* **The problem**
Below are records; count how many of their lines contain the word "computer" and give the number alone.

Records from a data source
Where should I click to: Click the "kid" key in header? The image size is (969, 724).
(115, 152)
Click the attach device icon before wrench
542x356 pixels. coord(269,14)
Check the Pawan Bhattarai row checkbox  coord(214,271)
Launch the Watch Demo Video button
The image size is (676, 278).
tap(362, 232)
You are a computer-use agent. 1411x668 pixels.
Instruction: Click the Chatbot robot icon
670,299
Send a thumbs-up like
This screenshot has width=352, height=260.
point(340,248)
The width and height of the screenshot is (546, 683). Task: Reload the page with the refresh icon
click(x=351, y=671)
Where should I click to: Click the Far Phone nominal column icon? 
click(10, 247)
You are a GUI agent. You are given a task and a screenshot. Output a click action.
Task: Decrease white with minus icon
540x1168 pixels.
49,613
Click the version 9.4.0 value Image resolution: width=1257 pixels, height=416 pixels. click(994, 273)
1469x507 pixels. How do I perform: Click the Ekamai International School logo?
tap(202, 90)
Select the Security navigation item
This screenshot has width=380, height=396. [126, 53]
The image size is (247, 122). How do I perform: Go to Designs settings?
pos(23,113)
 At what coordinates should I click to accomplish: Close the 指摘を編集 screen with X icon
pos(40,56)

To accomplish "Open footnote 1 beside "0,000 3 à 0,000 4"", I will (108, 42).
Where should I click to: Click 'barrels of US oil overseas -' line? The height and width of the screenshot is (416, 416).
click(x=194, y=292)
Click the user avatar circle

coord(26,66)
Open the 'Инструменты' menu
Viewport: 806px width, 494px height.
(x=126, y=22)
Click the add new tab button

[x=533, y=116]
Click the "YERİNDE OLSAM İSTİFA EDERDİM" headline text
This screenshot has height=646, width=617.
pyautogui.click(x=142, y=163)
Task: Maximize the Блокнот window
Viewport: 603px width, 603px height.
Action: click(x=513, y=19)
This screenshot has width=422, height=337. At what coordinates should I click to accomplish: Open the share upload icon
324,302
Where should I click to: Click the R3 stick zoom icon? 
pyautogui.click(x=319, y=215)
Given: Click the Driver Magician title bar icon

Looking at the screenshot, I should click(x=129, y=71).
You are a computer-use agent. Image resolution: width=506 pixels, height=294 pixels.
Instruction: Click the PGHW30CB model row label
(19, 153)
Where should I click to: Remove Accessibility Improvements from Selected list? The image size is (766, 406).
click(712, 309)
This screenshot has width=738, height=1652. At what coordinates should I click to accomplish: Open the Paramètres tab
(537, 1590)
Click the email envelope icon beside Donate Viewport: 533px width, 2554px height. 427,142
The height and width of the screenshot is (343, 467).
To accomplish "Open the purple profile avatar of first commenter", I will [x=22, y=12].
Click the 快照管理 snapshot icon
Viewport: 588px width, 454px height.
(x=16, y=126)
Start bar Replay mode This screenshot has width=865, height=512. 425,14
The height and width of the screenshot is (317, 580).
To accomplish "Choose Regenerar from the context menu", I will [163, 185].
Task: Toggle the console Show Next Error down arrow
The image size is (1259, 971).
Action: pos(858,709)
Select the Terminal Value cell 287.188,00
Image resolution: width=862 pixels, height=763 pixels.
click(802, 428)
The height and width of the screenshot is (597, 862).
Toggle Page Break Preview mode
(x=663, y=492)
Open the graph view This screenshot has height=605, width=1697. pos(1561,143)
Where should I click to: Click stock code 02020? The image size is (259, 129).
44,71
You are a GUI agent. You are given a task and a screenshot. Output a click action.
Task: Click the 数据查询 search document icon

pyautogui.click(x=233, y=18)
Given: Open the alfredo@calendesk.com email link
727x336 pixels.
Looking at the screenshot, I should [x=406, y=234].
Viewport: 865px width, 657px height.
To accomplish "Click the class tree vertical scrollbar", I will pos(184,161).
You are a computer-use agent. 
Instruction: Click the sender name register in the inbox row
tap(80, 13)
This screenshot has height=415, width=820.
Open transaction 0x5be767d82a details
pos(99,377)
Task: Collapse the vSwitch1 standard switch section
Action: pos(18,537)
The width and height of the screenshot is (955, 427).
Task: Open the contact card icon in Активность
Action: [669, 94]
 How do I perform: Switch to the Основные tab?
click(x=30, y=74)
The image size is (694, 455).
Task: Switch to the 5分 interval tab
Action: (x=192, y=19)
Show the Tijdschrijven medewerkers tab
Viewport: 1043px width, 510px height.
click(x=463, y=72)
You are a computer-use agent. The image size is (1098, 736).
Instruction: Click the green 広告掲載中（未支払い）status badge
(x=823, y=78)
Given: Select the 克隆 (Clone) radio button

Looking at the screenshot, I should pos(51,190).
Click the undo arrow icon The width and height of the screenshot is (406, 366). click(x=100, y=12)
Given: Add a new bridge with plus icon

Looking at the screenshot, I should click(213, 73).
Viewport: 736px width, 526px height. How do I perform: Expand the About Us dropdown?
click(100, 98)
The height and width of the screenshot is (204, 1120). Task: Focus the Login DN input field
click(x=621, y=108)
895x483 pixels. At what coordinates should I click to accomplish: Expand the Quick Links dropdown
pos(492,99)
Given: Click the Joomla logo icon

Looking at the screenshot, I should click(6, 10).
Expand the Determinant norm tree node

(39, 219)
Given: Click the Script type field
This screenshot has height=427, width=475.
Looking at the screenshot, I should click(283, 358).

* **Response to the exercise**
4